For my final project, I was looking to create the basis of a game with movement, textures, collision detection and particle effects. What I have created is an interactive pirate ship battle which contains the following concepts incorporated in the program. The player is able to control a ship, shoot cannonballs, and see whether or not they have successfully hit the enemy ship.
The player starts to game in control of his or her own ship. The player can speed up the ship by tapping the 'W' key up to a certain maximum speed. The player can slow down the ship by tapping the 'S' key until the ship comes to a complete stop. Along with this, the player can hold the 'A' or the 'D' keys in order to turn the ship slowly to the left or right respectively. These combination of keys allow the player to have full control of where they would like the ship to go on the ocean. The player can shoot a cannonball from the left side of the ship where the cannons are located by hitting the 'Q' key but are limited to one cannonball at a time. The player also has a full range of perspective by using the mouse to control where the player is looking.

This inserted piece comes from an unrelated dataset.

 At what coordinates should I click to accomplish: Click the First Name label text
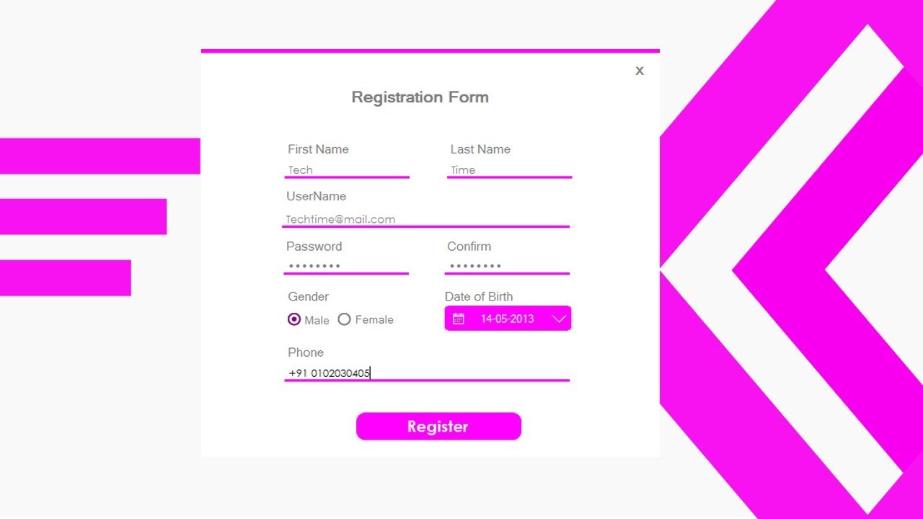[x=318, y=149]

For the ocean, I used an ocean texture with a turquoise base color in order to achieve the lighting effect of the ocean that I desired.

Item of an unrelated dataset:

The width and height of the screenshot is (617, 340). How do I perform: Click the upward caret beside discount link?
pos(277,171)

For the pirate ship, there were multiple parts of the ship that needed to be textured from the .obj that I obtained. I textured the majority of the ship parts with a wood texture in order to obtain what looked to be a realistic ship. There were several other parts of the ship that I had to distinguish with different textures. Out of the 197 shapes in the obj file, I found those shapes that corresponded to the sails to which I textured with a cloth/fabric texture. Along with this, I found which shapes corresponded to the cannons of the ship and textured that with a metal texture. This texture is also used for the cannonballs.
I used a box collision detection system in order to determine if the cannonball has hit the enemy ship. This box is built as close as possible around the dimensions of the enemy ship so that if the cannonball enter within a certain dimensional range that represents the enemy ship, then the program will register that as a hit. I had to fiddle with the range of the hit detection in order to achieve a box that has decent accuracy visually to when it hits the model of the ship.

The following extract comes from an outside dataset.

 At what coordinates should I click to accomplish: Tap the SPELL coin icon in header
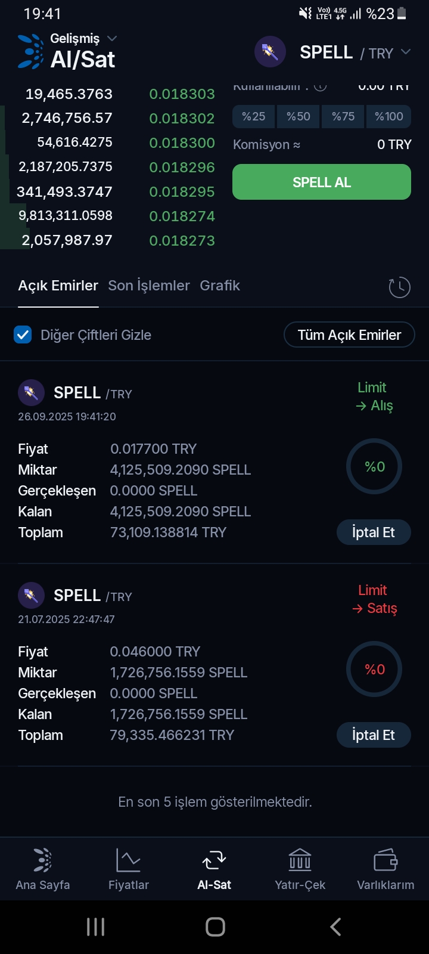tap(270, 52)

When the cannonball successfully collides with the enemy ship, a particle effect simulating an explosion from the impact of the cannonball on the ship occurs. This particle effect is red in nature and expands outward with the particles for a short period of time in order to best simulate the explosion. This is used in order to provide feedback to the player that they have successfully hit the enemy ship.
Above shows the player ship firing a cannonball
Above shows explosion from the cannonball hitting the enemy ship.
I had a lot of fun creating this base pirate ship interaction for which I will probably continue expanding upon. I was able to combine all the labs we learned throughout the quarter in order to create an awesome demo of a pirate ship battle. Future work could include adding more sophisticated AI to the computers, improve collision detection, and incorporate scenary like rocks to create a more varied landscape.